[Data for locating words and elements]

"""

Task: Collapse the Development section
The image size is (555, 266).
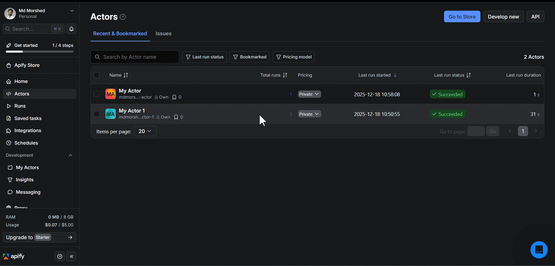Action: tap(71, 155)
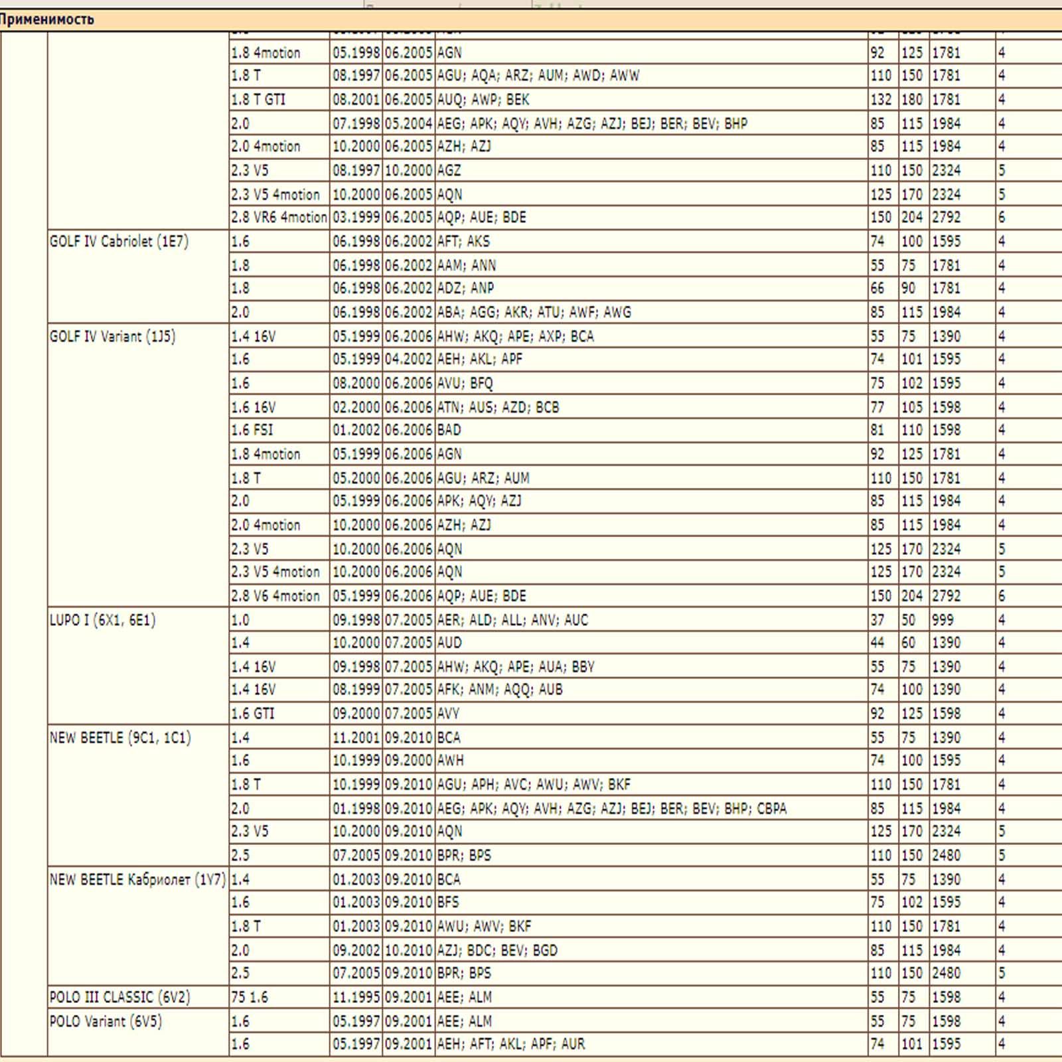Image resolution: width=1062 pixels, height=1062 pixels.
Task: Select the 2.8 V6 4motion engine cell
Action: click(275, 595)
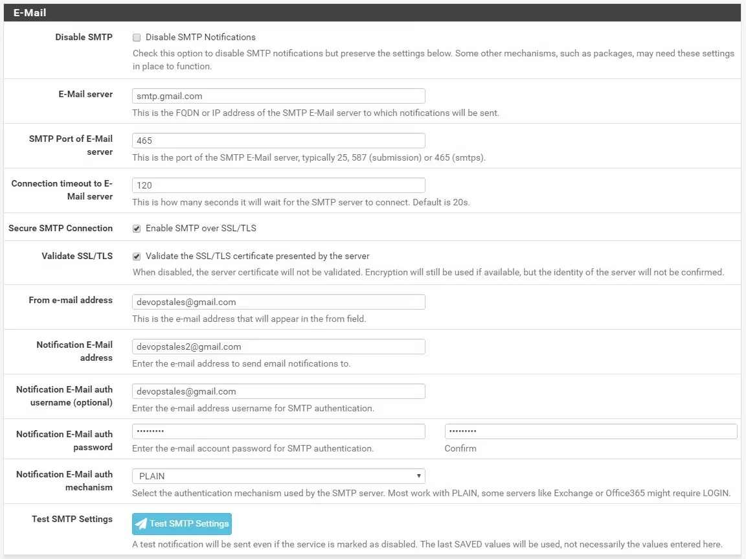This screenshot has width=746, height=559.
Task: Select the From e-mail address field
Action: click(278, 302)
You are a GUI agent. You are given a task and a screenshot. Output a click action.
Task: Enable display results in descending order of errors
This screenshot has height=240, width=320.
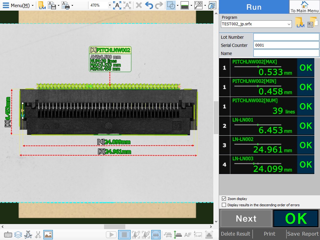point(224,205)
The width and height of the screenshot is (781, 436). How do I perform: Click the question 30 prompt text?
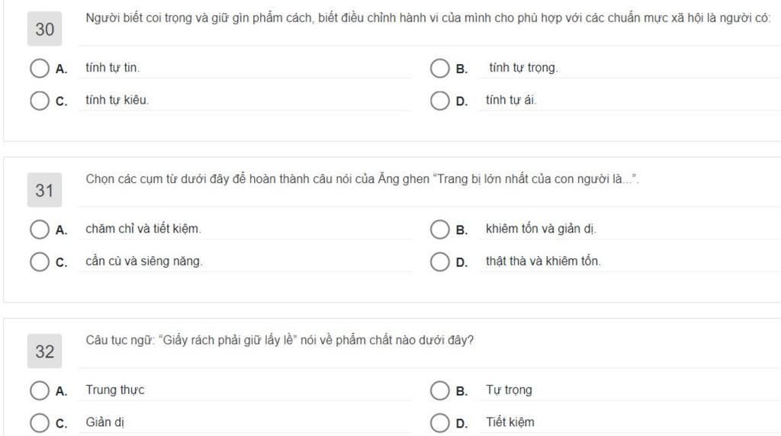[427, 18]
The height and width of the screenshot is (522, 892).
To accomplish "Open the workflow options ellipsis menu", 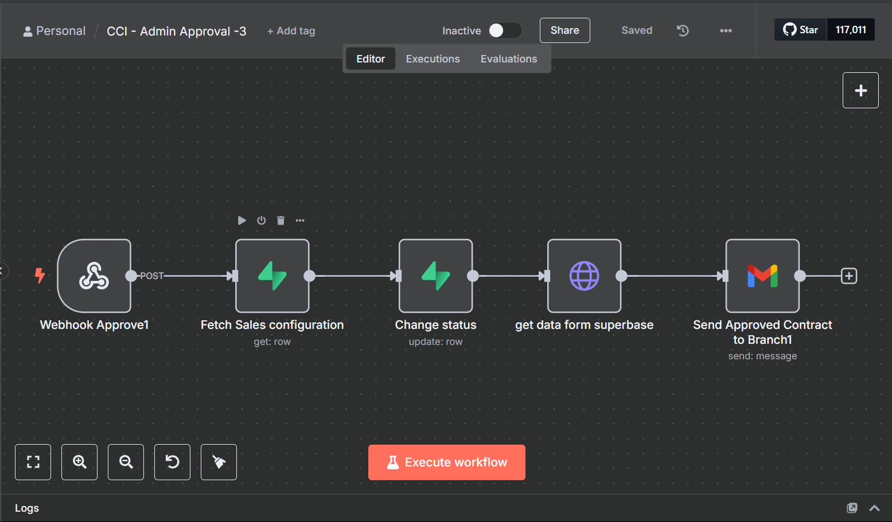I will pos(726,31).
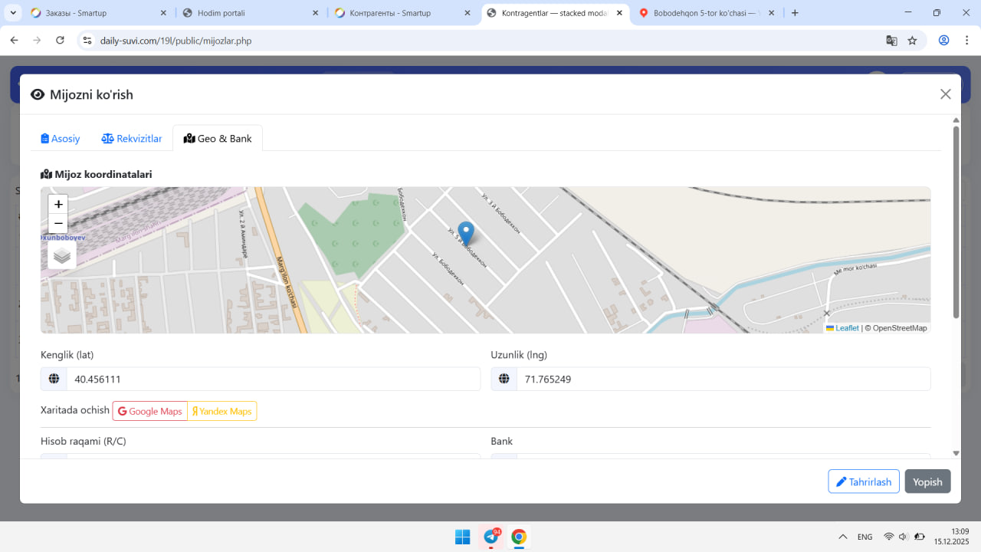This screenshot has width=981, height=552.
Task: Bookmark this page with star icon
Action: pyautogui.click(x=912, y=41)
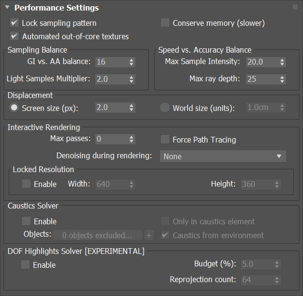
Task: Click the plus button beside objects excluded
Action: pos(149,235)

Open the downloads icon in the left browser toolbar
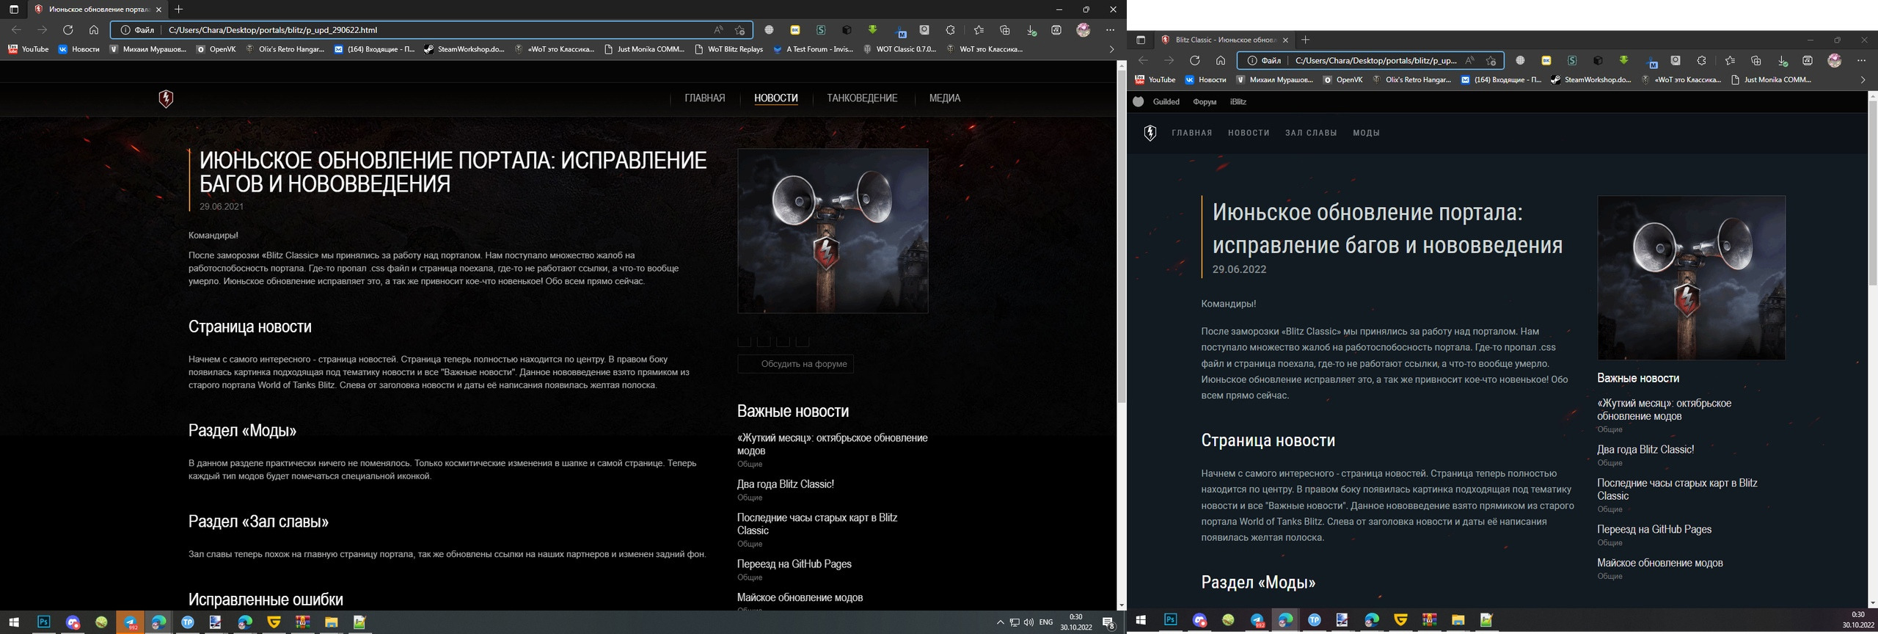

"""

→ Task details
Recast the data from its first line through the line containing "This screenshot has width=746, height=559.", inclusive, as a numbered list, leaving out blank lines and the pictures.

→ Solution for this task
1. Task: Collapse the Development section
2. The image size is (555, 266).
3. Action: tap(71, 155)
4. Image resolution: width=1062 pixels, height=1062 pixels.
5. Task: Select the 2.8 V6 4motion engine cell
6. Action: click(275, 595)
7. This screenshot has width=746, height=559.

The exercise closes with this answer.